Babled - La main des autres
Emmanuel Babled et le design comme célébration de la tradition
La Main des Autres est un titre on ne peut plus pertinent, tant il résume parfaitement l’œuvre et la personnalité d’Emmanuel Babled. Le designer français, dont le studio se trouve aujourd’hui à Lisbonne après avoir été successivement à Paris, Milan et Amsterdam, a d’abord fait des études de design industriel, mais s’est très tôt rendu compte, en découvrant la démarche du grand Ettore Sottsass, que sa vocation n’était pas la production de masse d’objets en plastique, mais plutôt la création d’objets fonctionnels rares et précieux, en collaboration étroite avec des maîtres artisans exerçant leur métier dans des territoires bien identifiés, où traditions ancestrales et virtuosité technique continuent de faire des miracles en échappant à la loi d’airain de la standardisation.
Les créations de Babled s’appuient à la fois sur son propre talent de designer et sa capacité rare à travailler avec les maîtres artisans du monde entier, dépositaires de ce savoir collectif qui constitue un patrimoine immatériel de l’humanité. La convergence entre originalité conceptuelle et recours à une technologie de pointe, entre tradition locale et innovation révolutionnaire, atteint son sommet dans ses “éditions limitées”, qui redonnent une vie nouvelle à des savoir-faire anciens et à des matériaux précieux tels que le marbre.

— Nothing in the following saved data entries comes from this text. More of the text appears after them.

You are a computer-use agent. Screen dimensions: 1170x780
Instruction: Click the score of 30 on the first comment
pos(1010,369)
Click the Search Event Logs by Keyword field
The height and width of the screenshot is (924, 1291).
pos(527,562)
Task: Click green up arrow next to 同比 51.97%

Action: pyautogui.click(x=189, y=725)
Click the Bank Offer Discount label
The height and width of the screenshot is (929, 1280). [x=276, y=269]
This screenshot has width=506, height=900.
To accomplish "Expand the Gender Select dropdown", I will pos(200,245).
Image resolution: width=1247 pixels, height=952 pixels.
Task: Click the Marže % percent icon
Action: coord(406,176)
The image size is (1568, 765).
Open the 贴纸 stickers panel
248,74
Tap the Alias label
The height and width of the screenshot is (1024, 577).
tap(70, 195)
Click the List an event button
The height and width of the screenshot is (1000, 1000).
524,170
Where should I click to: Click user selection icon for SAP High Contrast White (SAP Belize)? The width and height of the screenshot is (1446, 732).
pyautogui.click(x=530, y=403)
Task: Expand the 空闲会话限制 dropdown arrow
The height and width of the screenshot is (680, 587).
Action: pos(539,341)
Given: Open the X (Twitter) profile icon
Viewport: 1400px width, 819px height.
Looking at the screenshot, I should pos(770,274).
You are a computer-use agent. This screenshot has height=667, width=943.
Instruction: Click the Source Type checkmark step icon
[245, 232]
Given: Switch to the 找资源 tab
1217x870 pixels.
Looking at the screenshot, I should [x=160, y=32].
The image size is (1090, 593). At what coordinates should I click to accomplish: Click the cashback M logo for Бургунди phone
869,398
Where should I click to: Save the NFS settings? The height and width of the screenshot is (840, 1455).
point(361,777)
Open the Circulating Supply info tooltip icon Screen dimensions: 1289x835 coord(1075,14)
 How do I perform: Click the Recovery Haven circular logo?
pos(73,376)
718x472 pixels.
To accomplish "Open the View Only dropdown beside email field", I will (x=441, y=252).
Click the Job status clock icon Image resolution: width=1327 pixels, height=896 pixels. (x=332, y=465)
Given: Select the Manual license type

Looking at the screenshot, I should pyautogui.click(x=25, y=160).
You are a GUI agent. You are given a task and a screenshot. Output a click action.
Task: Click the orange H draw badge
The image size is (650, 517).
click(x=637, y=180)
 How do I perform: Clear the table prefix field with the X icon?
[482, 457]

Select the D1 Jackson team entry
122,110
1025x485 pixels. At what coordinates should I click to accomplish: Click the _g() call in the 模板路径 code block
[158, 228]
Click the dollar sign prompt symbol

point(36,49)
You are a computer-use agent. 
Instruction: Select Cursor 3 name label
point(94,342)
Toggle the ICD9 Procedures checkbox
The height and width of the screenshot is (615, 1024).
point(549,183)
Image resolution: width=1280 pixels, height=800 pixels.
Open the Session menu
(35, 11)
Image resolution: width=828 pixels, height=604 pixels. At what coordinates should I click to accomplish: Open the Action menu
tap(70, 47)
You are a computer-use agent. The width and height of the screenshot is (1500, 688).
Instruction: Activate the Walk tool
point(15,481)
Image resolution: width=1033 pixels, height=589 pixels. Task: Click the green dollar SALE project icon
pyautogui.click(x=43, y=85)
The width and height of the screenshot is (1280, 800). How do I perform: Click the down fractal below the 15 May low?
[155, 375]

Ce livre nous fait par ailleurs pénétrer, en même temps que dans l’esprit du designer aux trente années de carrière fulgurante, dans les coulisses de ces lieux, inaccessibles au public, où des secrets de fabrication séculaires se transmettent de génération en génération. La Main des Autres saisit dans toute sa quintessence l’itinéraire de Babled, qui a su mettre sa signature personnelle au service d’une industrie et d’une culture au profond enracinement territorial, qu’il fait entrer dans le XXIe siècle grâce à son impressionnante maîtrise du design contemporain dans toute sa diversité disciplinaire et technologique. Il transcende, ce faisant, son propre égo pour défendre l’idée selon laquelle le designer n’est pas un être solitaire mais une entreprise collective, ainsi que l’illustre cette monographie exceptionnelle.